I was up Spinnaker Tower in Portsmouth, using their fancy new tablet posts to find out the names of all the ships (like you do) when I glanced inland and saw this on top of part of Gunwharf, the floating shopping centre:
It's a little indistinct in the grey of the winter day, but distinctly a garden, next to a glasshouse, on top of luxury flats, on top of a shopping centre, like a wedding cake of endstate capitalism. Curious about whether it was public or private I zoomed in a little closer:
I spy with my little eye, a statue; a single large table; sad palms browned by winter rains; a double lounger; rough attempts at symmetrical placement interrupted by roof venting; and the classic mixture of semi-thrive and decline that characterises the absentee container gardener. I am guessing private; and that that glass-fronted half-floor it abuts onto is one fantastically huge penthouse suite flat. The mind boggles, but back to the garden.

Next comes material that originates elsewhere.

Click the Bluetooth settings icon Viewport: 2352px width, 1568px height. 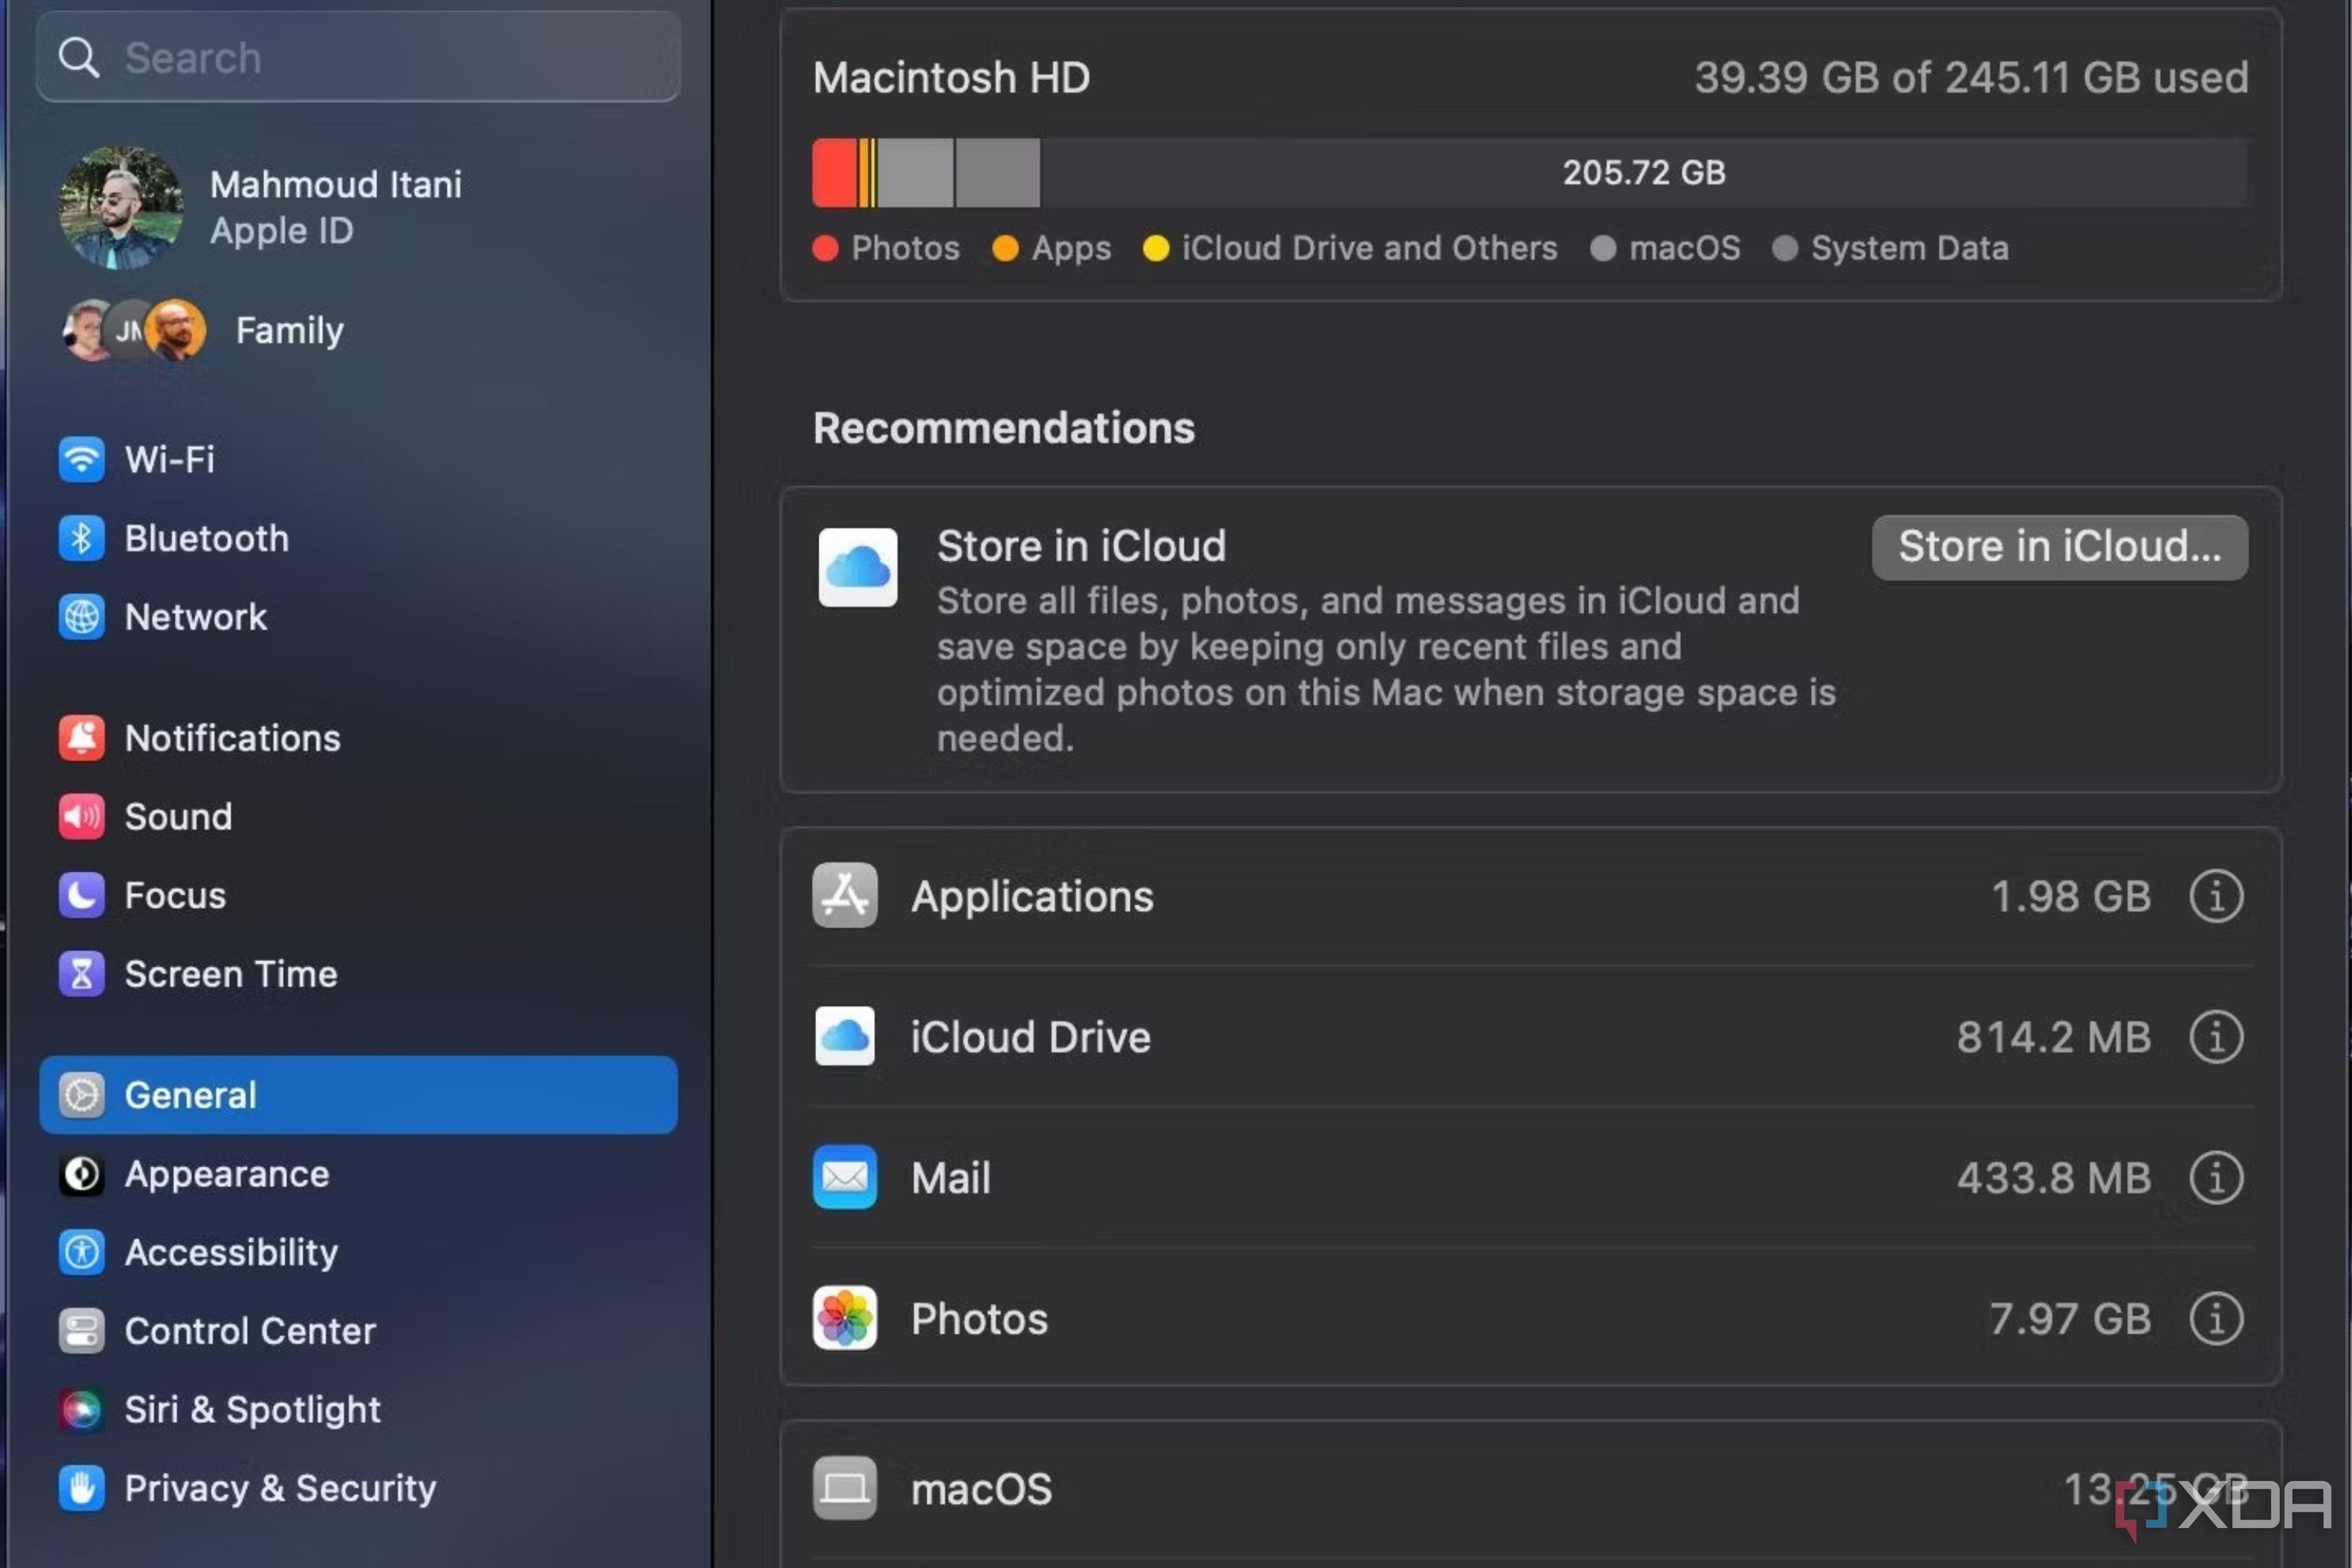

It's a tough proposition, roof-gardening in the UK, and this garden says exactly why; wind-blasted, sprayed with brackish onshore rain laced with city particulate soup, and always fighting the fight between no light and far too exposed. Windbreaks cut out the sun, and turn into sails in storms. Containers get flooded and freeze or dry through and won't re-irrigate. Frost finds the rooftops first; the leaves brown and the roots wither or rot. The plants prefer more greenery around them, but the tonnage racks up fast, especially when the pots are soaked with winter rain.
Nevertheless, I'm currently (always) engaged in attempts to turn every flat garden roof I'm in contact with into a garden. The only way forward for our cities is to green every surface we can; and it's good to see this roof doing its bit.